If this is the message our students are getting in school, parents will have to work hard to encourage their children to save sex for marriage. Parents who want their children to embrace a lifestyle of purity will need to work overtime and have intentional conversations with their teenagers. They will need to decipher what their children are hearing at school, what friends are saying, and how those thoughts influence their children's decisions.

In my personal life, the commitment to purity was something my family routinely talked about. My mother is a labor and delivery nurse, so sex was a normal topic of conversation in my home. My sister and I would roll our eyes every time she would come home and start with, “Girls, I had another 14-year-old patient last night, we need to talk” — and on the conversation would go. Where were we in our relationships? What did we think about our peers having babies? What boundaries and accountability measures did we have established to help us pursue our goals for relationships? It was routine dinner conversation at our house.

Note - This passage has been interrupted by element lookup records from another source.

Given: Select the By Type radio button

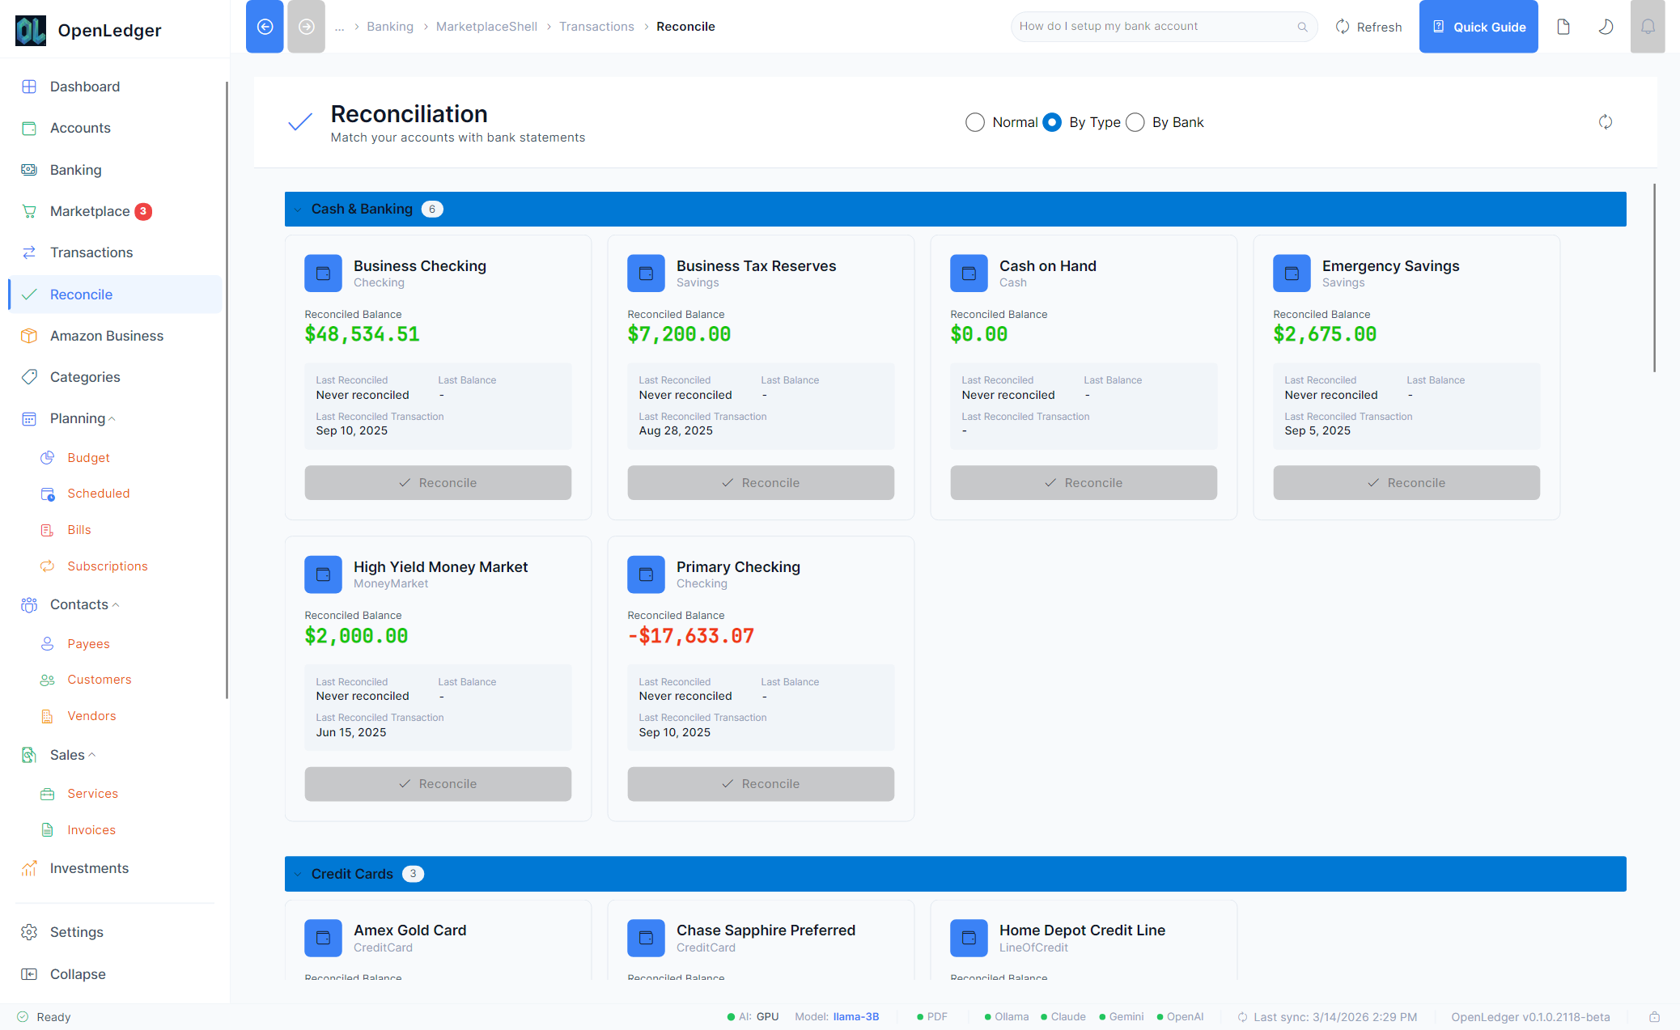Looking at the screenshot, I should point(1052,122).
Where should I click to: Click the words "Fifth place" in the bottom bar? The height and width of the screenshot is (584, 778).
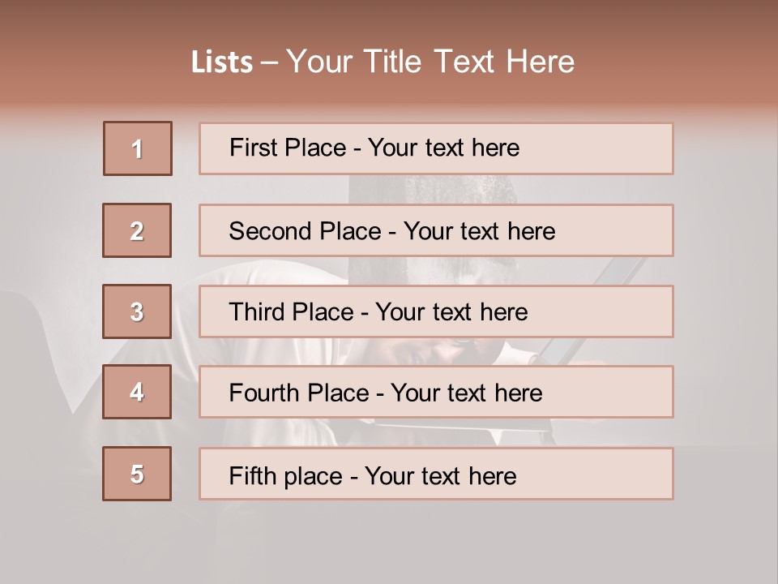pos(286,476)
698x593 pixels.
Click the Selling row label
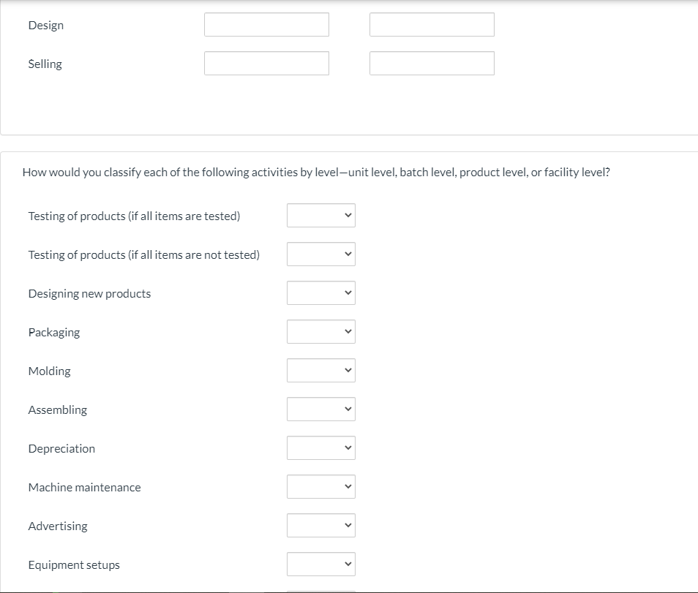pyautogui.click(x=45, y=64)
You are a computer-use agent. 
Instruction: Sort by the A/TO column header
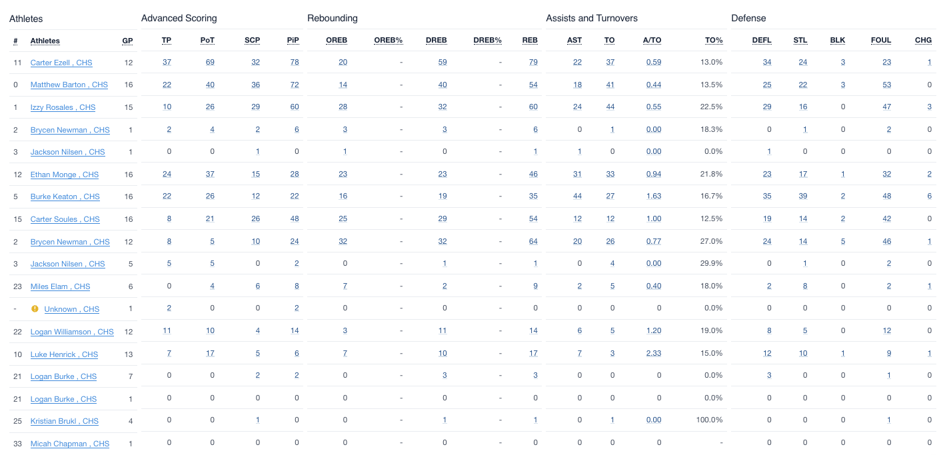pos(652,40)
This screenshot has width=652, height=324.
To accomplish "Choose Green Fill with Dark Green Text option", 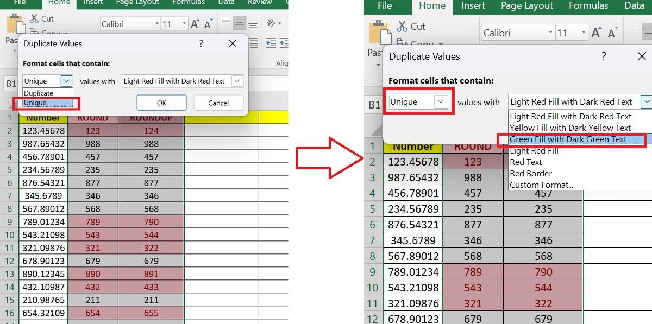I will 568,139.
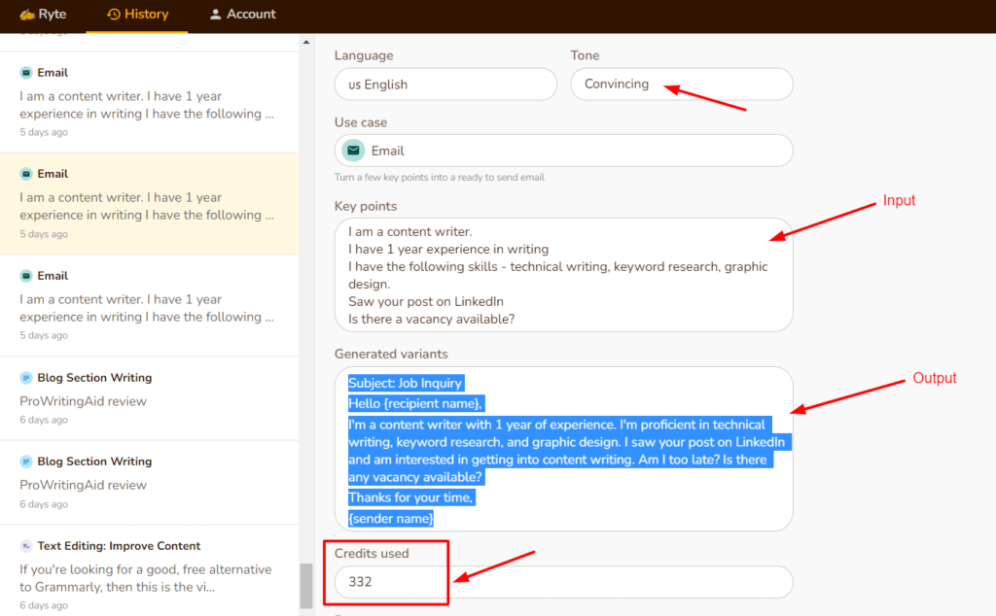Screen dimensions: 996x616
Task: Click the Generated variants text area
Action: click(563, 449)
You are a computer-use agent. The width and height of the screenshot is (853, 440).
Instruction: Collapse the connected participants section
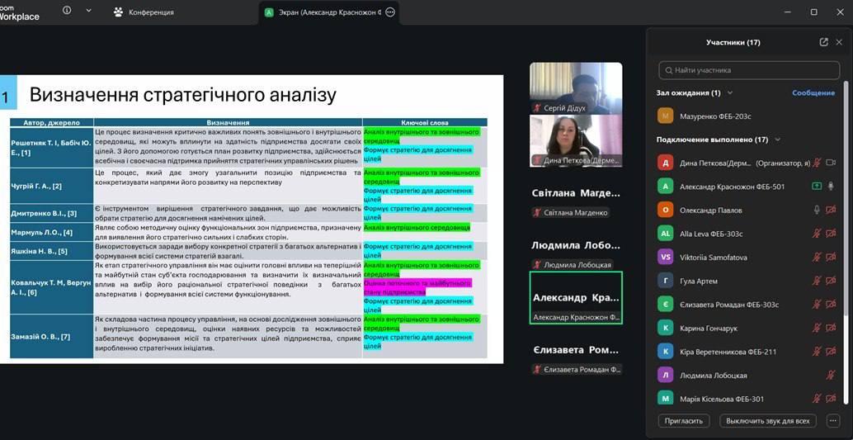[777, 140]
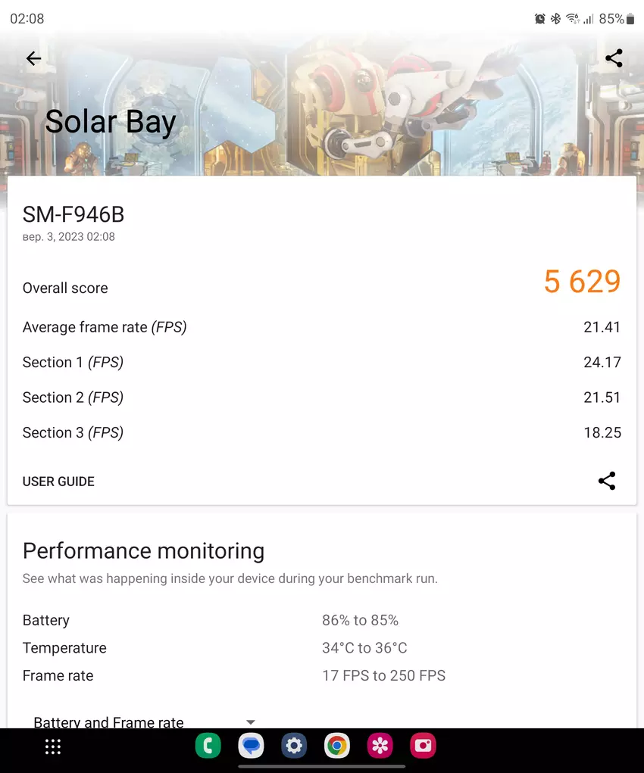Tap the battery indicator in status bar
This screenshot has height=773, width=644.
630,19
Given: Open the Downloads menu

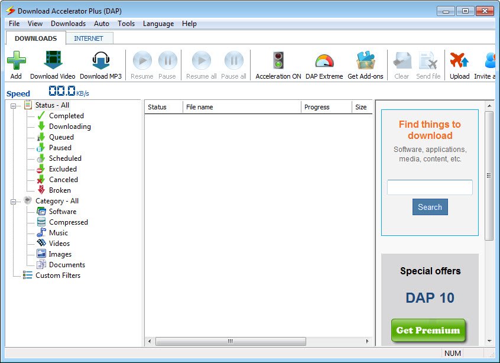Looking at the screenshot, I should (68, 24).
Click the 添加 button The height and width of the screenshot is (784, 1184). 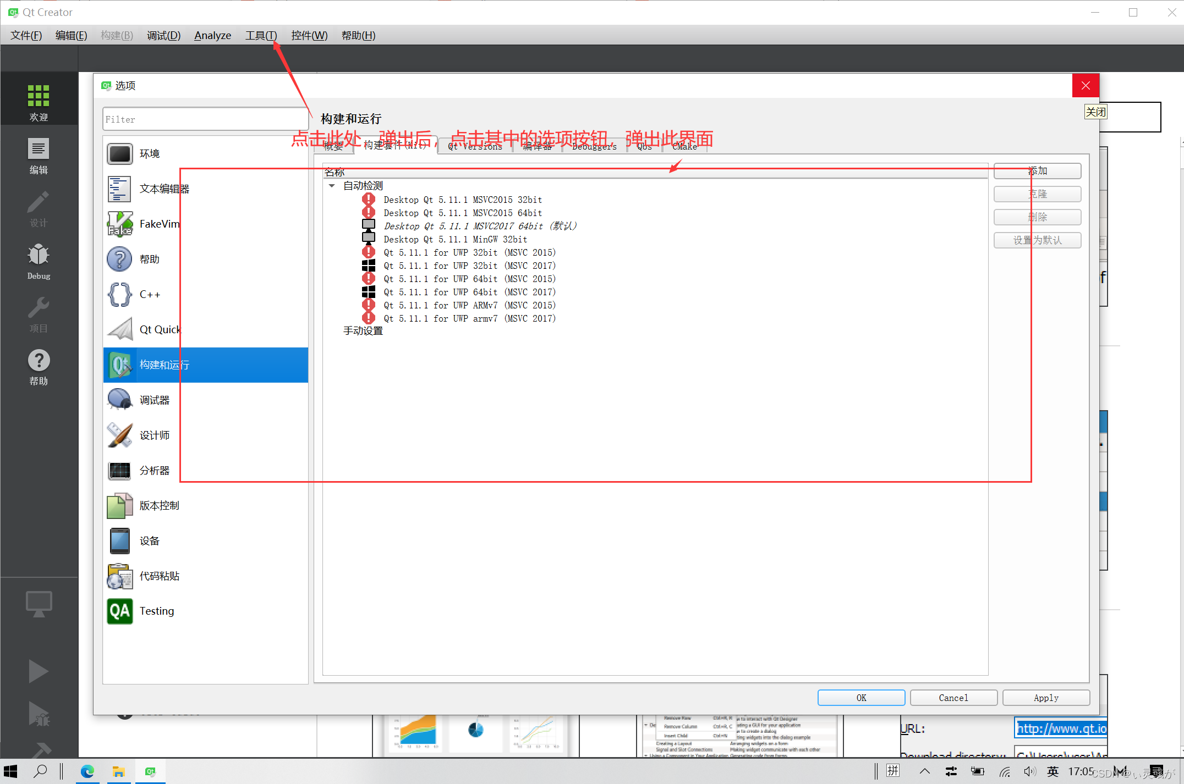click(1039, 170)
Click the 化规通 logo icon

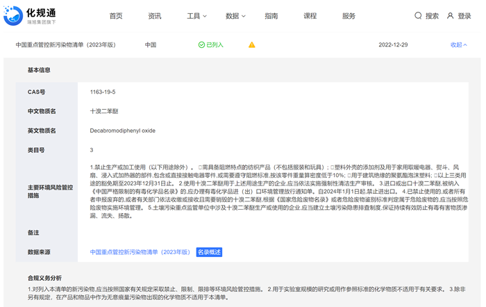pyautogui.click(x=14, y=15)
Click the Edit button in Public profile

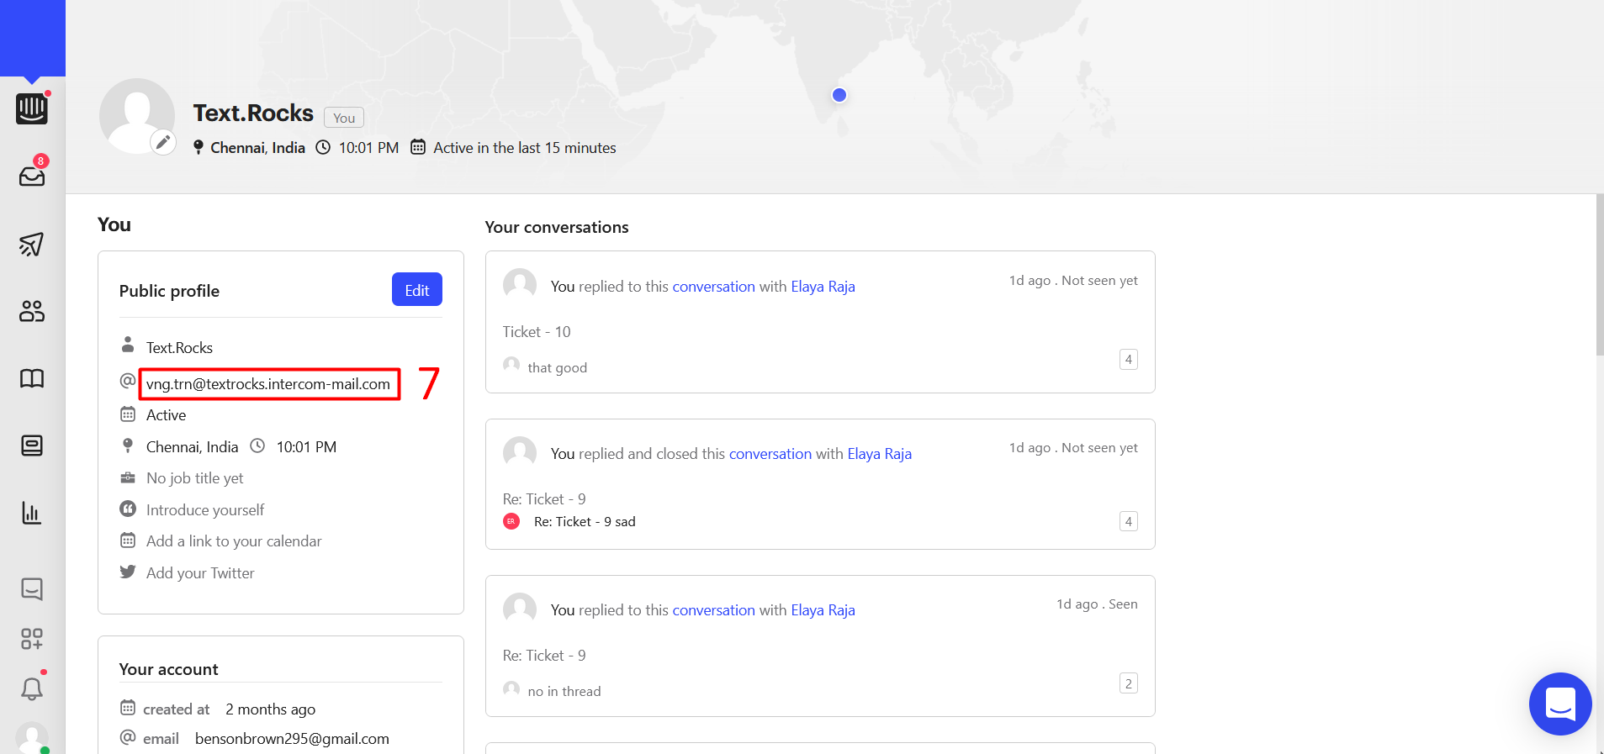(416, 290)
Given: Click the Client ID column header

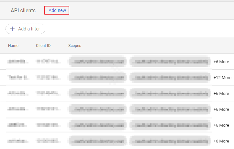Looking at the screenshot, I should tap(43, 46).
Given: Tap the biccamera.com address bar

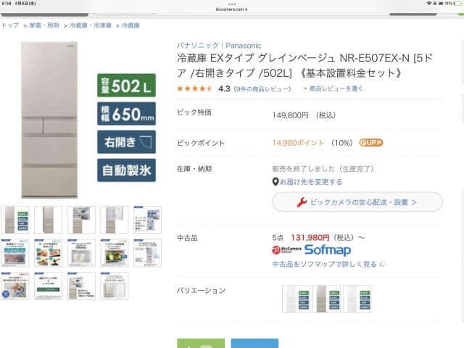Looking at the screenshot, I should point(232,9).
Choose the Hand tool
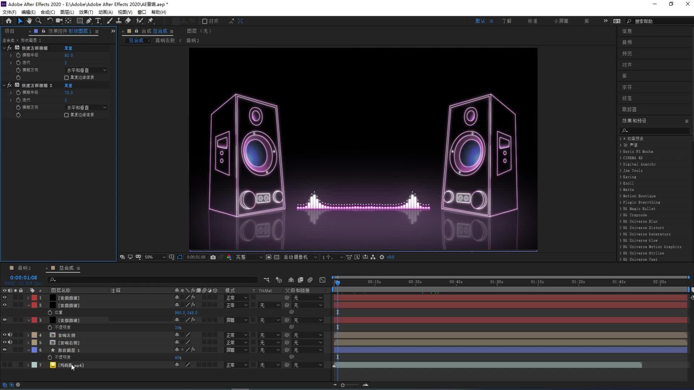 [x=29, y=21]
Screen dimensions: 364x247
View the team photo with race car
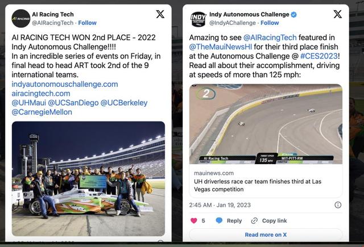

Parents who want to encourage their children to save sex for marriage will need to work to create these open dialogues. Many of my friends in high school experienced the exact opposite from their parents. Instead of an open conversation, they were abruptly taken to a gynecologist and put on birth control. Often, these friends pleaded with their mothers that they “weren’t doing anything” and did not need this preventative measure. I found that almost all of these friends then became sexually active during their college years, mostly because they had been using birth control for a few years and their parents obviously expected such behavior.

Beyond these purposeful talks, parents also need to model a lifestyle of purity to their children. Purity is not something that ends after saying “I do.” A piece of gold on your left ring finger does not mean there will never be an opportunity for sex outside of your marriage. Parents can have a tremendous impact on their children by choosing to show them their faithfulness to their own bonds of marriage. Not flirting with people who are not your spouse, avoiding time alone with members of the opposite sex who are not related to you, and talking honestly with your children about the decisions you made and what you wish you had done differently are great steps to help demonstrate your commitment to purity -- characteristics you want your children to emulate.

Helping our children remove themselves from our sexually saturated culture will teach them to fight to protect their purity. I have a family member who turns the television off during commercials to help protect his sons from the raunchy images polluting advertisements for potato chips and fast food restaurants. He models this behavior by turning his own eyes away, and he trains his children to do the same, working for their purity by not filling their minds with airbrushed images of women who are not their wives.

As a mother, this story of Brelyn Bowman and her desire to honor a promise she made to both God and her earthly father reminds me that it is still possible today. Thirty years from now I want my son to be enjoying married life knowing that he fought for this cause, saving sex for his wife, and his wife alone. That is a goal that inspires me as a mom. It can be done, even today. Purity is possible for our children. And we can show them how -- starting today.